Which lines of the listing below contain the word "height"? Return them.

(DATA TO PROCESS Opens)

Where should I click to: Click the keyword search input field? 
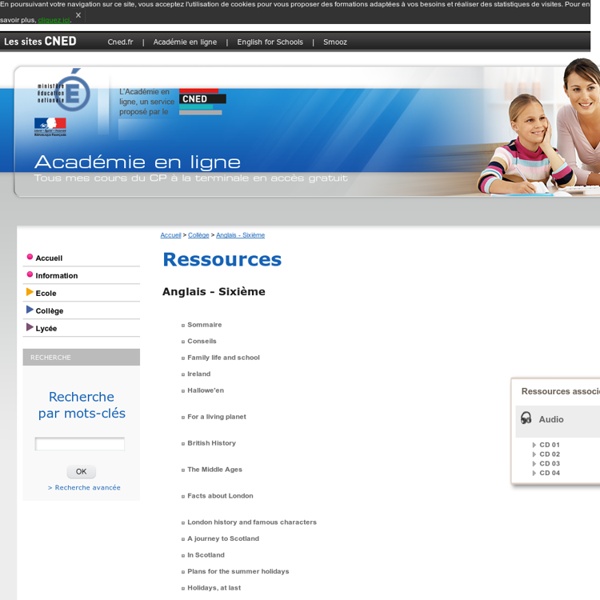click(80, 444)
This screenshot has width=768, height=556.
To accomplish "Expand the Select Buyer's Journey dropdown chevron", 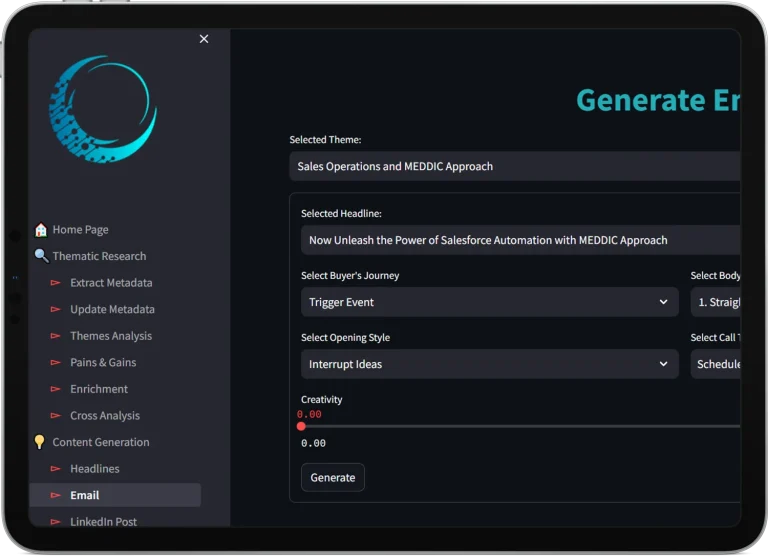I will click(663, 302).
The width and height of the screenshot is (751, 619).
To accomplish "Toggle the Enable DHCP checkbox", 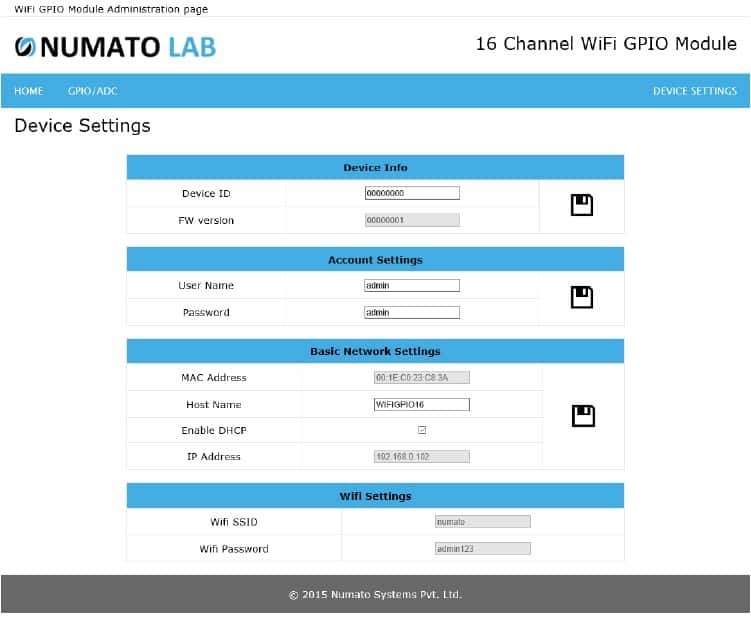I will pos(422,430).
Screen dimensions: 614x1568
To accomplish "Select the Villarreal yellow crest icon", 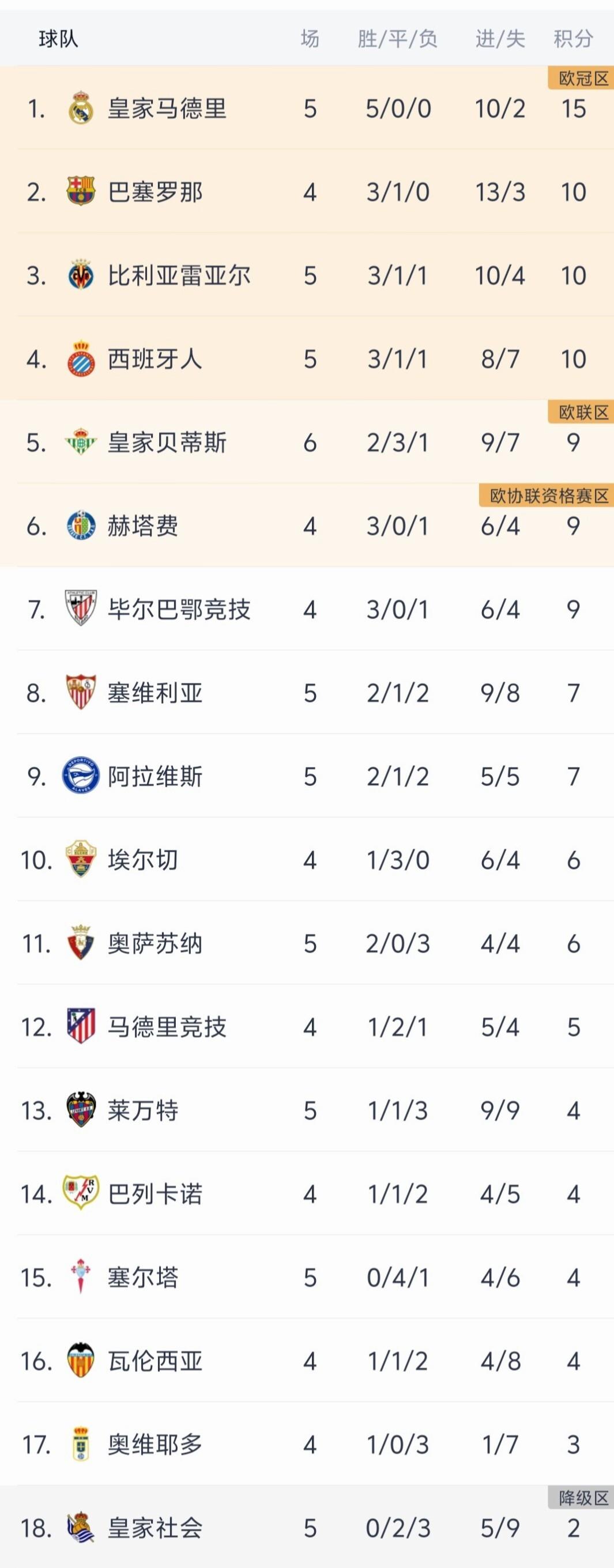I will tap(80, 275).
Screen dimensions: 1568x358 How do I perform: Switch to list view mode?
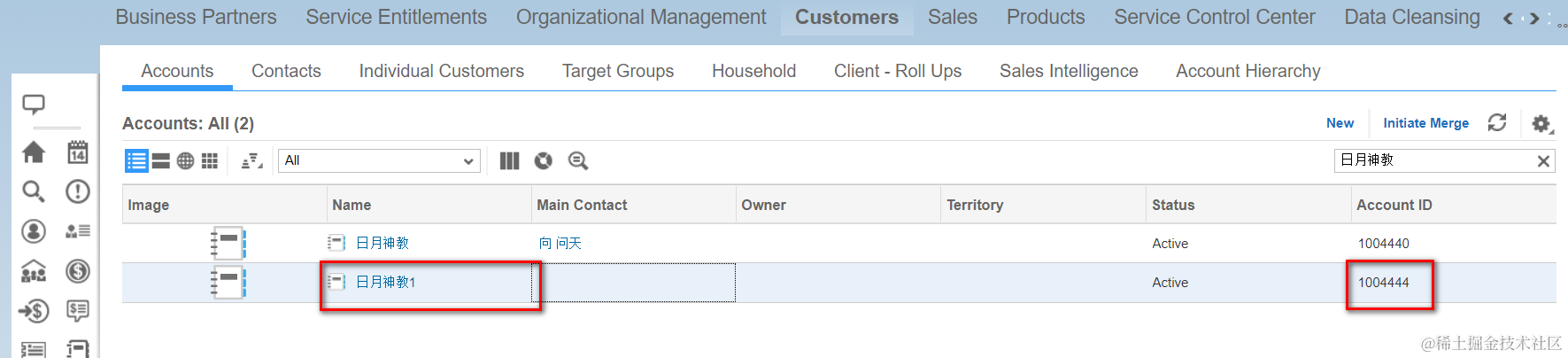[136, 160]
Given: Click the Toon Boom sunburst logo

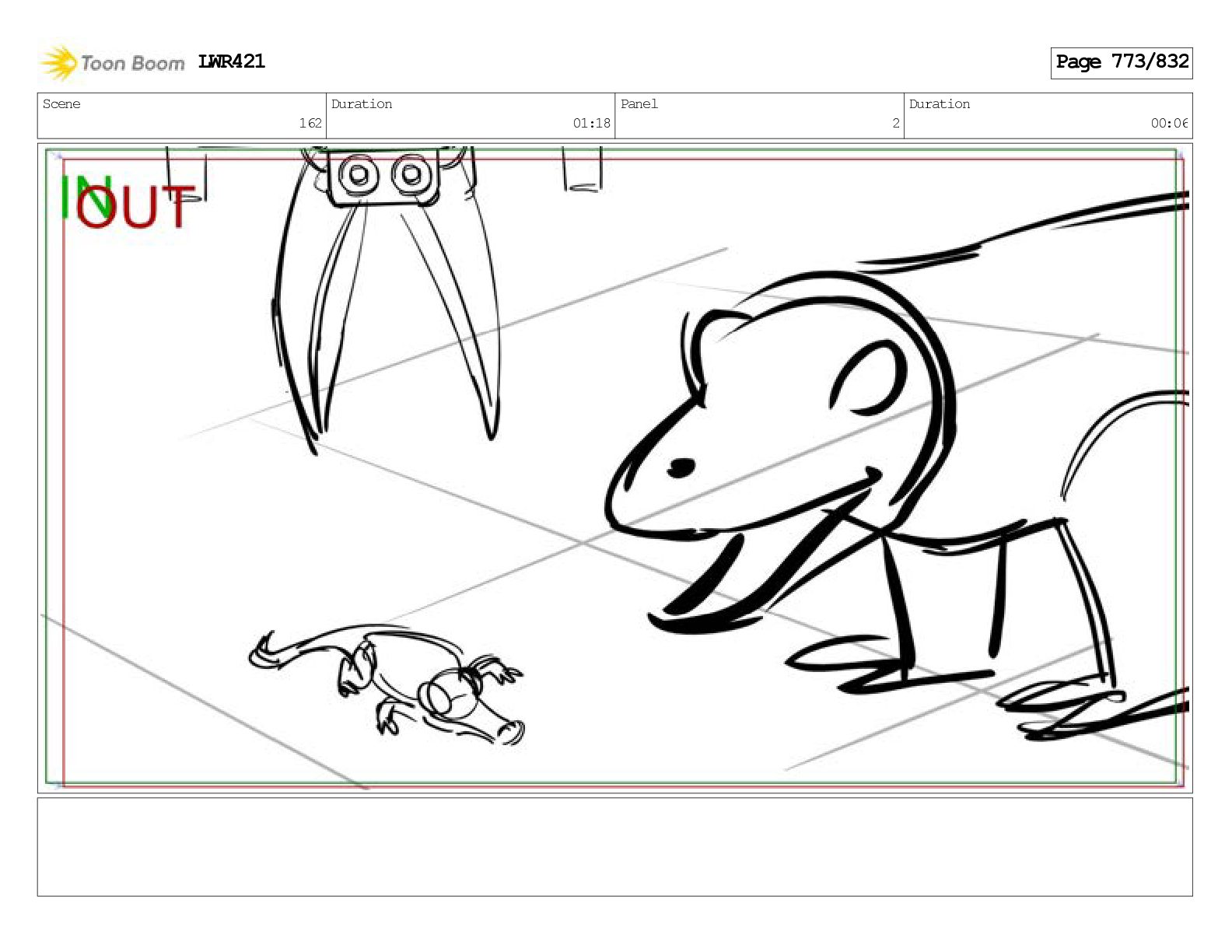Looking at the screenshot, I should click(58, 62).
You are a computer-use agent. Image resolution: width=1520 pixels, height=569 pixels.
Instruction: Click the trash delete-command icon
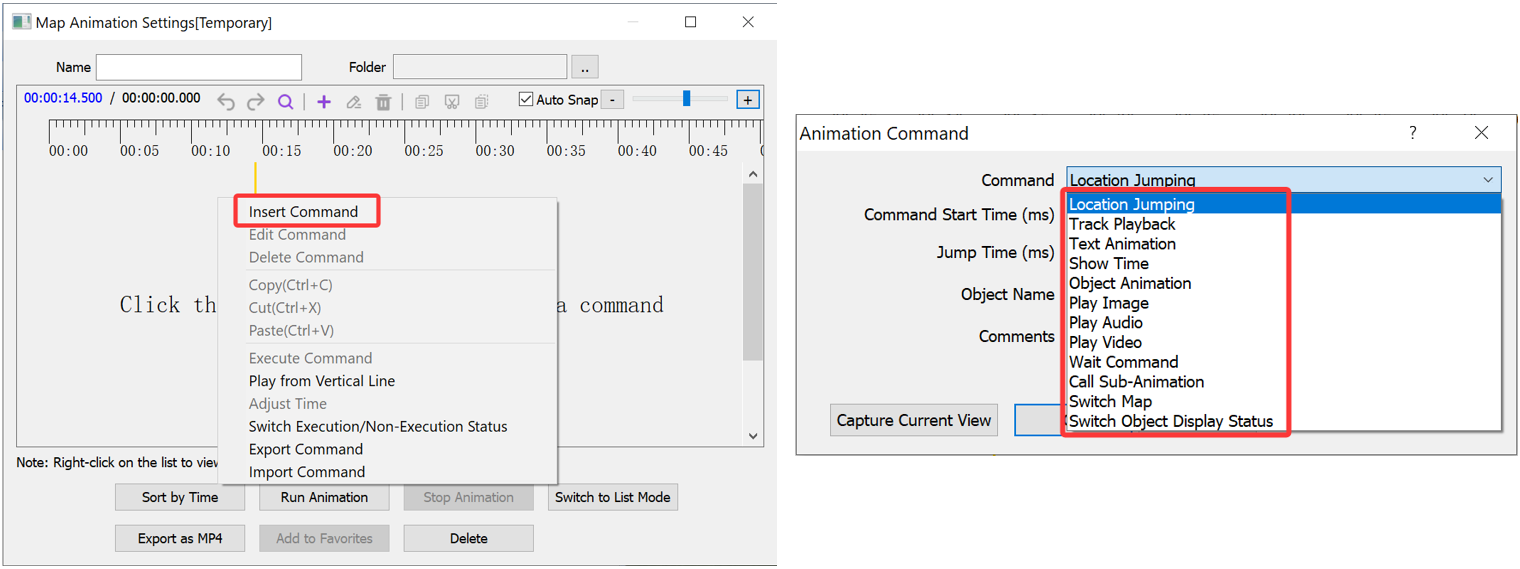coord(383,101)
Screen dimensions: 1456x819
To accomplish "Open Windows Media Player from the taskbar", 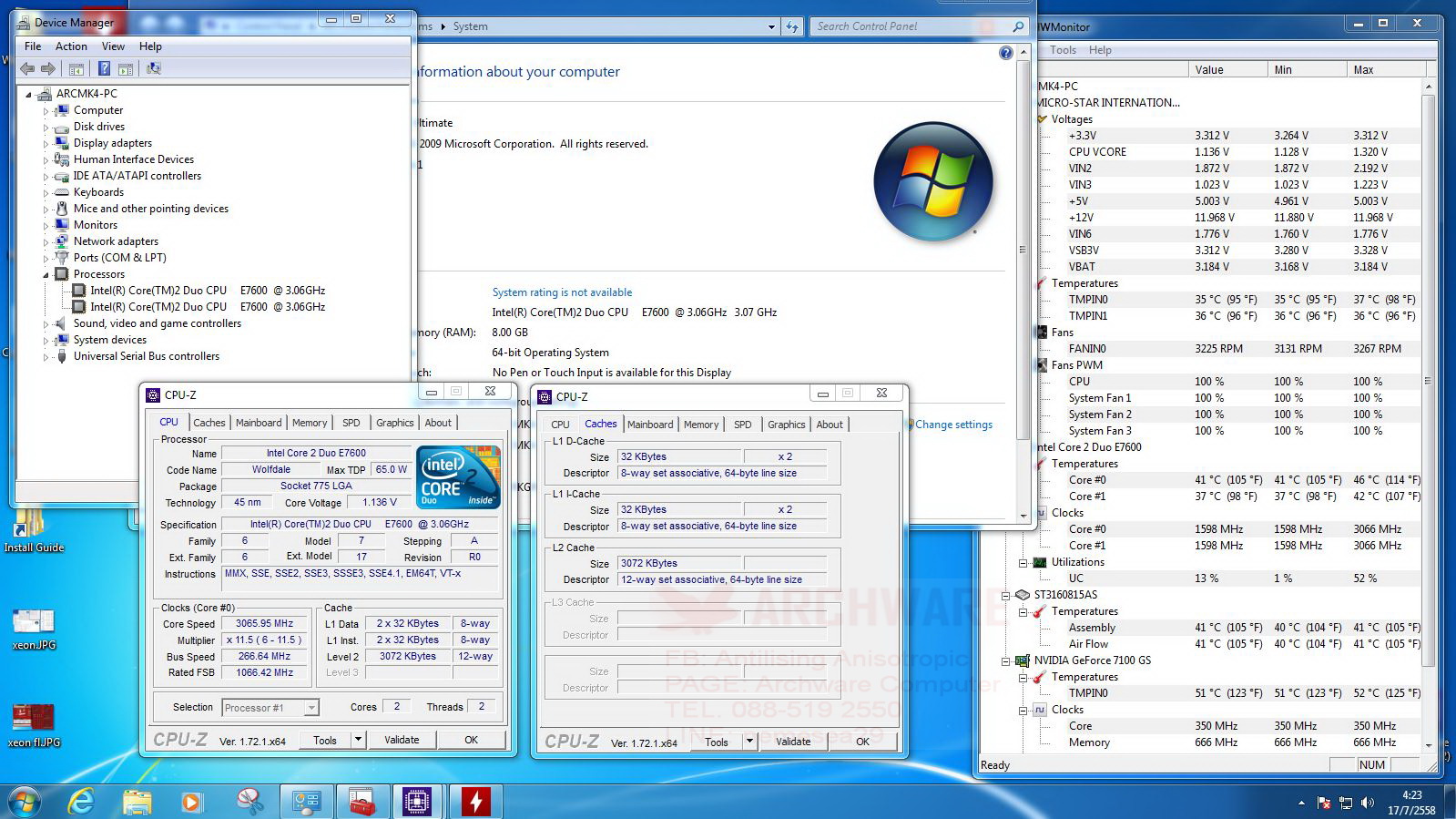I will tap(191, 802).
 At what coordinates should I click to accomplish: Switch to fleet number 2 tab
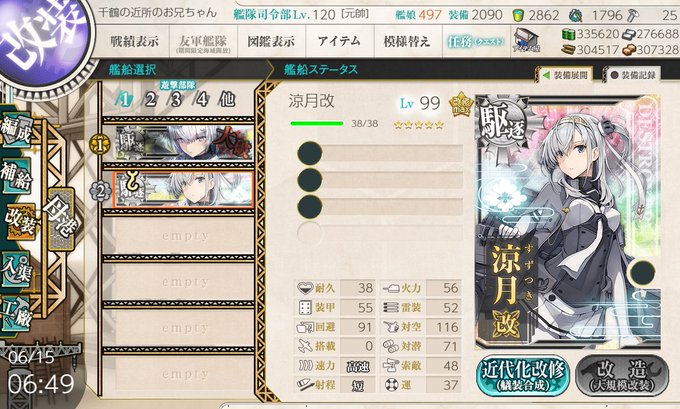[150, 100]
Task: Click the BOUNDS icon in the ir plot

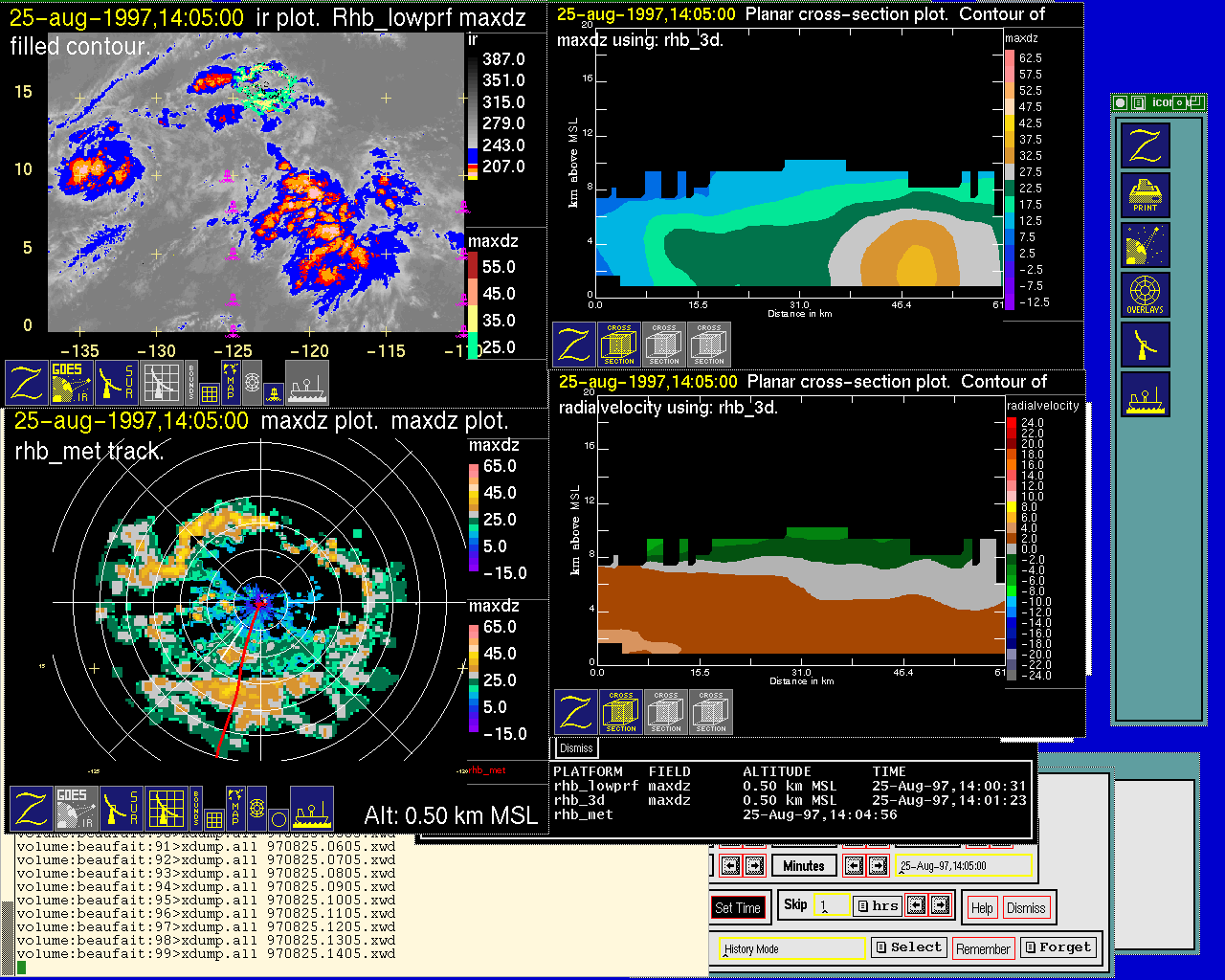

(DATA TO PROCESS Closes)

**TASK RESPONSE**:
This screenshot has width=768, height=556.
The width and height of the screenshot is (751, 619).
You are a computer-use agent. Image resolution: width=1520 pixels, height=569 pixels.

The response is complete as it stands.